Klinische Sensorik
Während sensorische Informationen wie Tasten, Sehen und Hören normalerweise über den Thalamus als „Tor zum Bewusstsein“ primär prozessiert werden, weist das olfaktorische System eine Besonderheit auf: Es projiziert teilweise ohne thalamische Filterung direkt ins limbische System. Diese Besonderheit machen wir uns besonders zu Nutze um ein diagnoseübergeifendes Phänomen, nämlich die Unfähigkeit, Freude zu empfinden (Anhedonie) mit olfaktorischen Mitteln zu untersuchen.
Ziel unserer Studien ist es, das Zusammenspiel der emotionalen Prozessierung von Gerüchen und den ausgelösten Erinnerungen zu erforschen. Im Einzelnen sollten hierzu die Korrelationen zwischen Intensität und Hedonik des jeweiligen Geruchs und der Intensität und Hedonik der ausgelösten Erinnerungen analysiert werden.
Unsere Studien sollen somit im diagnostischen Sinne erste Erkenntnisse erbringen für die Anwendung geruchsinduzierter emotionaler Erinnerungen bei Anhedonie und emotionaler Abgestumpftheit. Auf der Basis unserer Untersuchungen scheint es nun möglich die olfaktorisch-limbische Achse zu nutzen, um einen klinischen Test zur Erfassung von geruchsinduzierten Erinnerungen zu entwerfen und damit Anhedonie sowie emotionale Abgestumpftheit zu quantifizieren.

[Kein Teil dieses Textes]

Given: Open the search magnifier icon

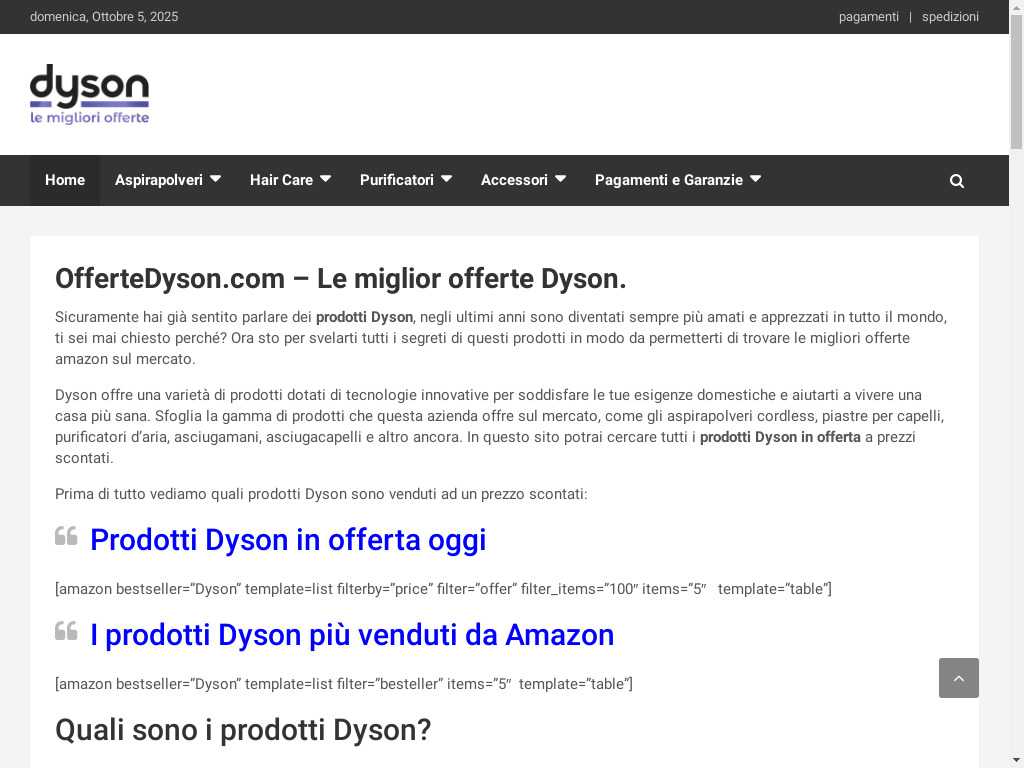Looking at the screenshot, I should [957, 181].

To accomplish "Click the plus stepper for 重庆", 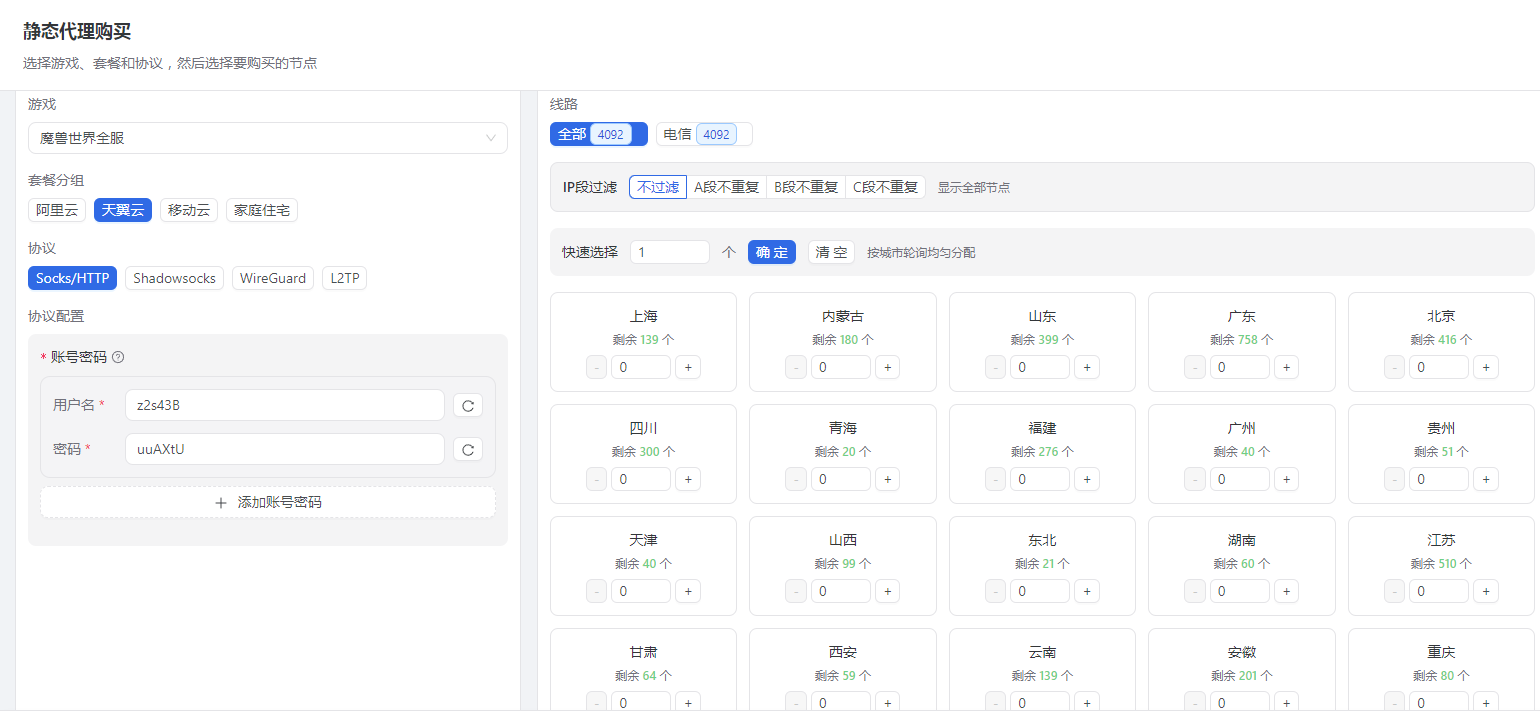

Interessant ist auch der Blick auf das Spektrum der Gerüche in Bezug auf die vier Qualitäten des SHAPS (Anhedonietest). Einige Gerüche evozierten bei den meisten ProbandInnen charakteristische Erinnerungen, z.B. induziert der Geruch Vanille bei vielen ProbandInnen Erinnerungen, die mit Backen und gemeinsamer Zeit mit Familienangehörigen assoziiert werden. Möglicherweise kann ein verändertes Spektrum von Erinnerungen helfen, die Anhedonie weiter zu differenzieren. So könnte untersucht werden ob die Anhedonie nur bestimmte Teilbereiche ausgeprägt ist wie z.B. „Essen und Trinken“ oder „soziale Interaktionen“.
Weitere Untersuchungen sollten auf Subgruppen wie PatientInnen mit ausgeprägter Anhedonie beziehungsweise emotionaler Abgestumpftheit fokussieren. Unsere weiter geplante Testentwicklung erhält aufgrund des aktuellen Mangels an klinisch praktikablen Anhedonie Scores eine besondere klinische Bedeutung. Besonderes Augenmerk gilt hierbei der Frage, ob bei psychiatrisch erkrankten Individuen eine veränderte olfaktorische Assoziationsbildung und eine veränderte Bewertung der induzierten Erinnerungen besteht.
Anhedonie stellt bei psychiatrischen Erkrankungen ein diagnose-übergreifendes Phänomen dar. Somit könnte der olfaktorische Ansatz unserer Testentwicklung für eine Vielzahl von Erkrankungen potenziell relevant sein.